Krompir pire, purée serbe de pommes de terre au lait chaud et au beurre
Une purée de pommes de terre réussie paraît évidente jusqu’au moment où elle devient aqueuse ou élastique. Le krompir pire repose sur peu d’ingrédients : pomme de terre, lait, beurre et sel. Cette simplicité rend les gestes beaucoup plus visibles. La variété doit être farineuse pour obtenir une texture tendre, mais elle ne doit pas être soumise à un mixage à grande vitesse, qui libère trop d’amidon et donne une consistance collante.

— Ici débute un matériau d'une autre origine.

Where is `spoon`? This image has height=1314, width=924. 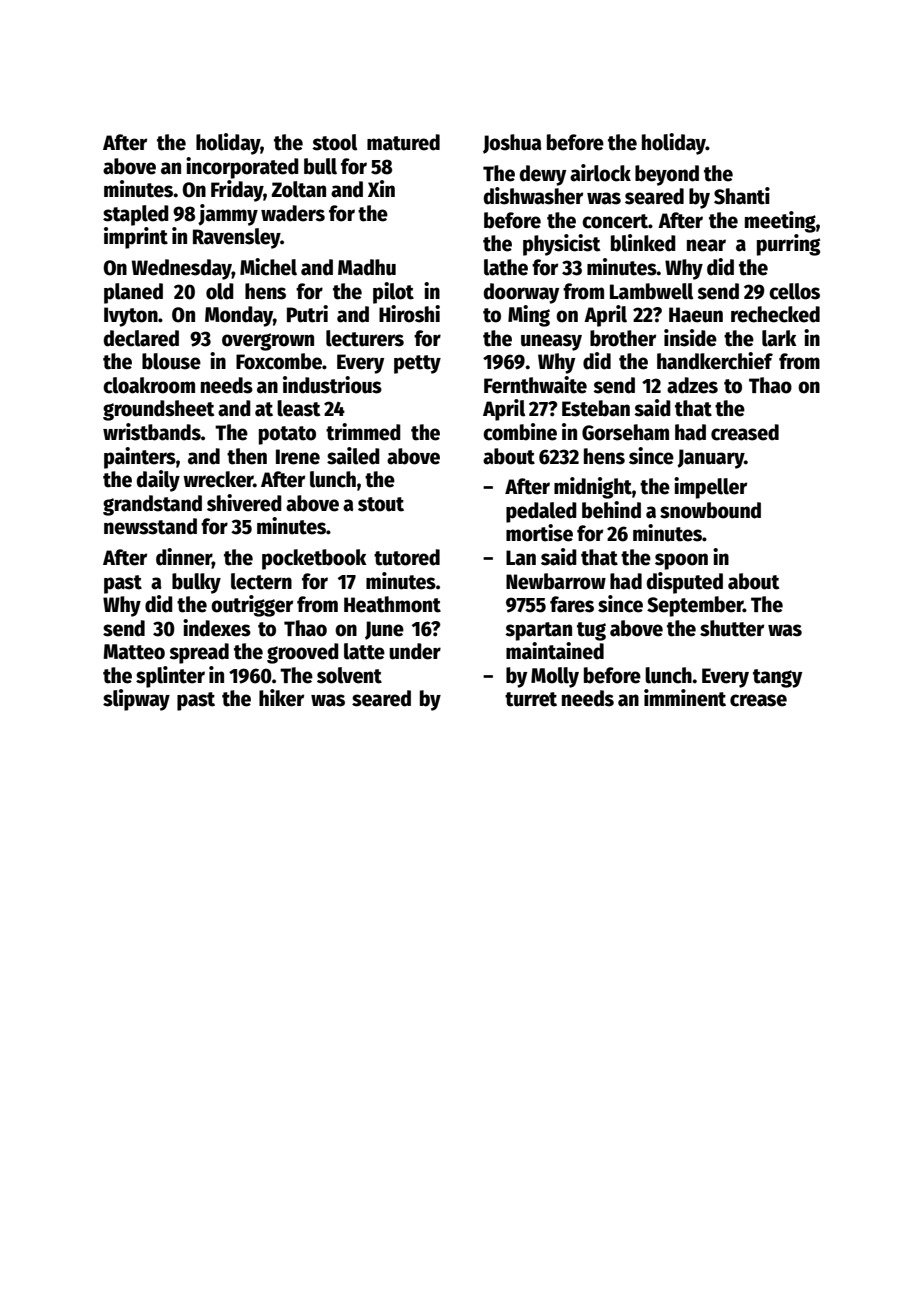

Les morceaux sont coupés à taille similaire puis rincés pour enlever une partie de l’amidon de surface. Après environ 20 minutes d’ébullition douce, une lame doit traverser le centre sans résistance. L’égouttage est suivi d’une courte remise dans la casserole chaude, 2 minutes à feu doux, afin de chasser l’eau de surface. Les pommes de terre sont prêtes à écraser lorsque le fond de la casserole ne montre plus d’eau et que les morceaux paraissent mats.
Le beurre est incorporé dans la pomme de terre chaude avant l’ajout progressif du lait entier pasteurisé préchauffé. Ce lait chaud évite de refroidir la masse au moment même où elle doit rester souple. Un presse-purée ou un écrase-pommes de terre donne un contrôle bien supérieur à un blender. Il faut arrêter dès que les grumeaux secs ont disparu et que la purée retombe doucement de la cuillère sans former de fils.
Le krompir pire est meilleur au moment du service, mais les restes doivent être traités comme un aliment cuit contenant des produits laitiers. Ils rejoignent le réfrigérateur dans les 2 heures, à 4 °C ou moins. Lors du réchauffage, le repère de sécurité est 73,9 °C à cœur ; un aspect crémeux ou une vapeur abondante ne remplacent pas cette température.